26 setembro 2002

O VARAL

Agora que percebo, esse varalzinho aí em cima é muito adequado, que
o texto, depois de feito, pede mesmo ar fresco. Sabia disso?

O ideal é centrifugar ao máximo, mas quem não tem máquina caça
com vento. De minha parte, prefiro as fases do tempo. Ora chove no
verbo, ora esquenta o sujeito, evapora o objeto e dá-se um jeito.

O varal é bom que é uma variedade de possibilidades. Outro dia
pendurei um verso que, depois de seco, virou canção. Passei a ferro,
ficou bem reto, fiz um refrão e ainda sobrou pro jantar. Tinha que ver
que delícia, misturado no feijão; um lá menor e um violão.

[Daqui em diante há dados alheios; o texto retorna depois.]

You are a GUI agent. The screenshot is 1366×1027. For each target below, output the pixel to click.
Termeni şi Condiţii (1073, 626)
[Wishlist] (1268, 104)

O varal é bom que a gente pendura e depois olha de longe pra ver que
jeito tem. Outras vezes, nem tem. Mas nunca se joga fora, que a
literatura não vem toda junta - a gente é que mistura, meia daqui, cueca
dali, e sai compondo, vai embora.

Meu sonho é me pendurar no varal, inteirinha, e ficar ali balançando a
arte, dia e noite.

Viveria de brisa e rima.
E acabaria rica, rica.


INSANO

Quase querido:
quase consigo,
o conflito é comigo,
não liga.
Quero mais que isso -
que torcer pela corrida
e morrer fazendo figa.
Quase te pego,
quase que chego,
quase me apresso,
quase dá tempo.
Quase te fisgo,
é quase um plano.
Quase te digo te amo,
mas aí já seria muito insano.


ELE ME AMA

O meu cabelo na cintura,
a minha pinta de madura,
a minha ardósia,
a rima óbvia,
o papo firme,
a boca fina,
a perna grossa
e a fala terna:
tudo frescura,
fachada.
Não valho o que como,
e não como quase nada.
E quanto a esse negócio de partitura -
quem pode, pode,
quem não pode, rock.
A vida não dura lá muito,
é pouco mais de um compasso,
eu acertando meio tempo já é lucro,
juro.
O mais é fase.
Cansou?, troca de clave.
Troca de tese, inverte, vê se consegue.
Faz outro cenário,
contrata um canário que não canta um ovo
e põe na Globo a vender disco,
diz que é novo.
E não reclama,
não reclama que pra tudo tem um jeito,
não vê eu?
Não vê eu?
Não faço sucesso,
nem sei se mereço.
Mas que Ele me ama,
me ama.
E o meu cabelo na cintura,
a minha pinta de madura,
a minha ardósia,
a rima óbvia,
o papo firme,
a boca fina,
a perna grossa
e a fala terna.
Tudo isso Ele ama, bem ama.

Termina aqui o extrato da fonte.